The Helge Ingstad was returning from the NATO Trident Juncture 18 exercises when it collided with the Maltese oil tanker Sola–which is reportedly undamaged and resuming its route from Norway to a terminal in northeast England, according to the website Marine Traffic.

Norwegian newspaper Aldrimer reports that the oil tanker and maritime traffic authorities repeatedly radioed warnings to the frigate that they were on a collision path, but the Helge Ingstad’s captain said it had control.
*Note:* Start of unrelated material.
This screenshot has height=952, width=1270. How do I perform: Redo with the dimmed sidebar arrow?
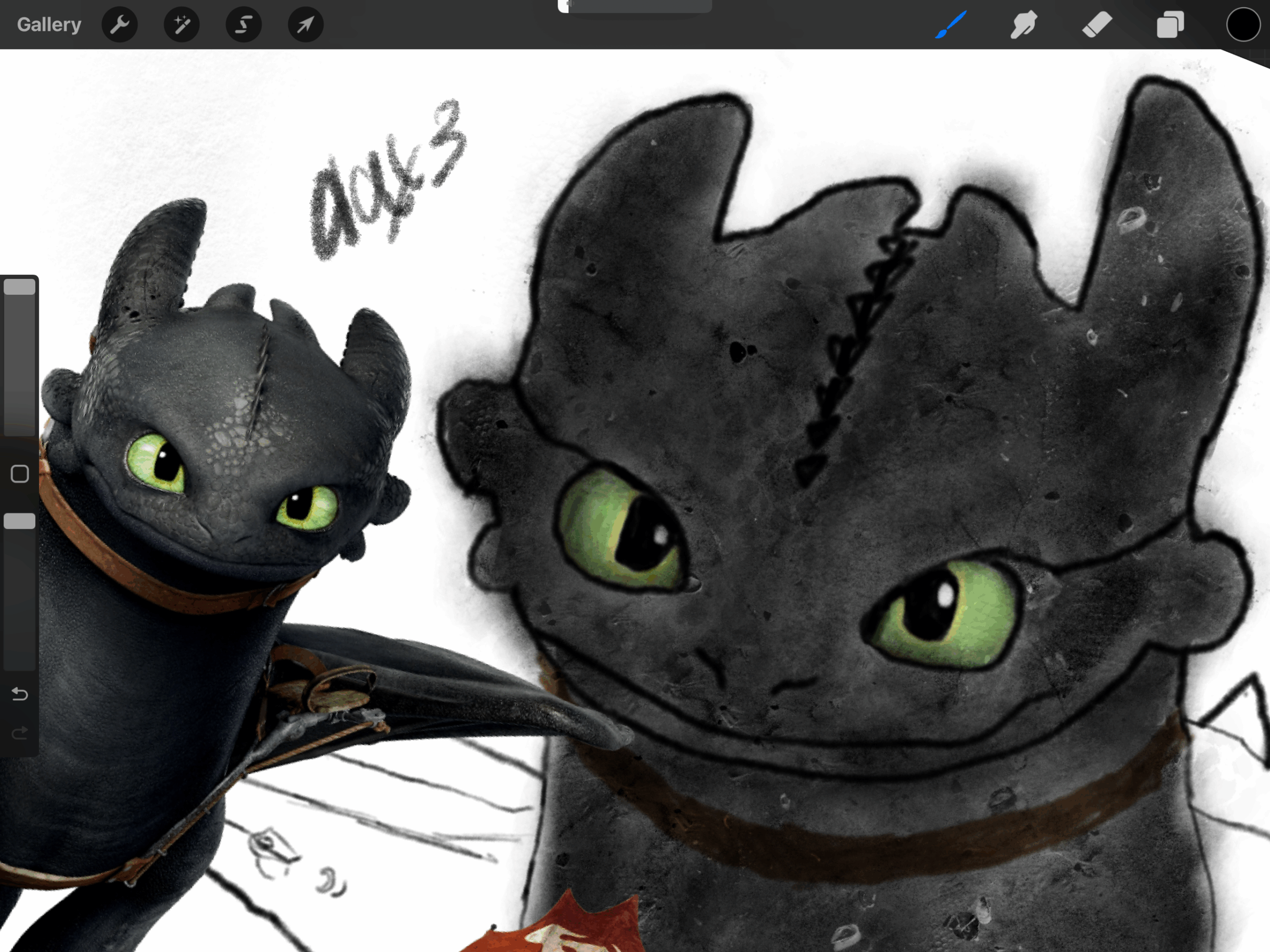click(x=19, y=733)
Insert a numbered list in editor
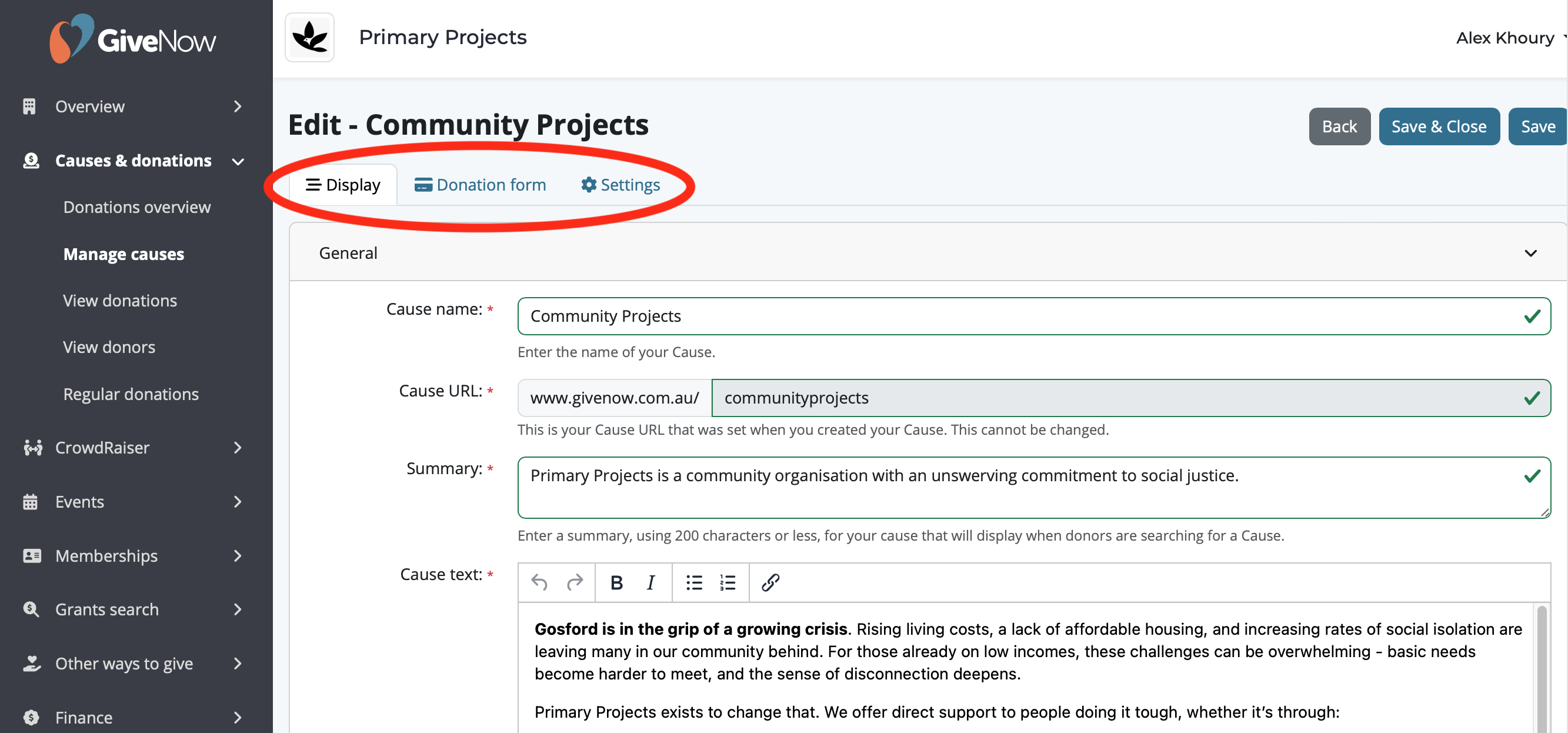This screenshot has width=1568, height=733. tap(728, 582)
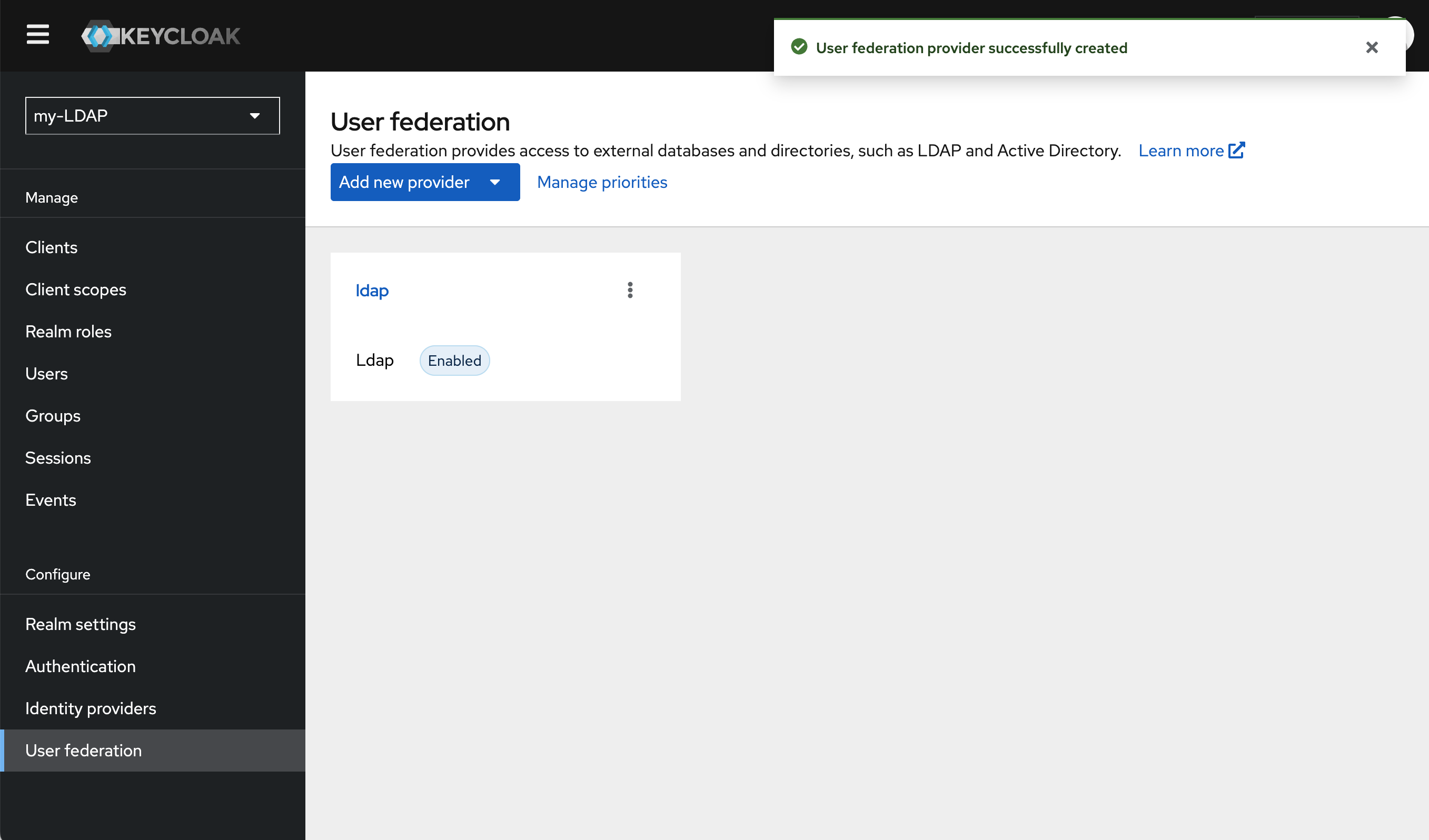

Shortly thereafter, the warship drove into the oil tanker with great force in the Hjeltefjord near Bergen.

The frigate lost power and control after the crash Sola, and the ship was pushed by tugboats into shallow water where it can’t fully sink. Both Norway’s Accident Investigation Board and Malta’s Marine Safety Investigation Unit will investigate the collision, as the tanker was registered in Malta.

The Equinor Sture oil shipment terminal, from which the oil tanker left fully loaded, was closed as a precautionary measure but reopened Thursday. The state-controlled terminal is the loading point for about 15% of the country’s crude. Total, Shell and ExxonMobil were all due to take on loads there in the next few days, according to the November loading programs seen by Platts.

The Trident Juncture 18 event are the biggest NATO exercises since the Cold War in the 1980s.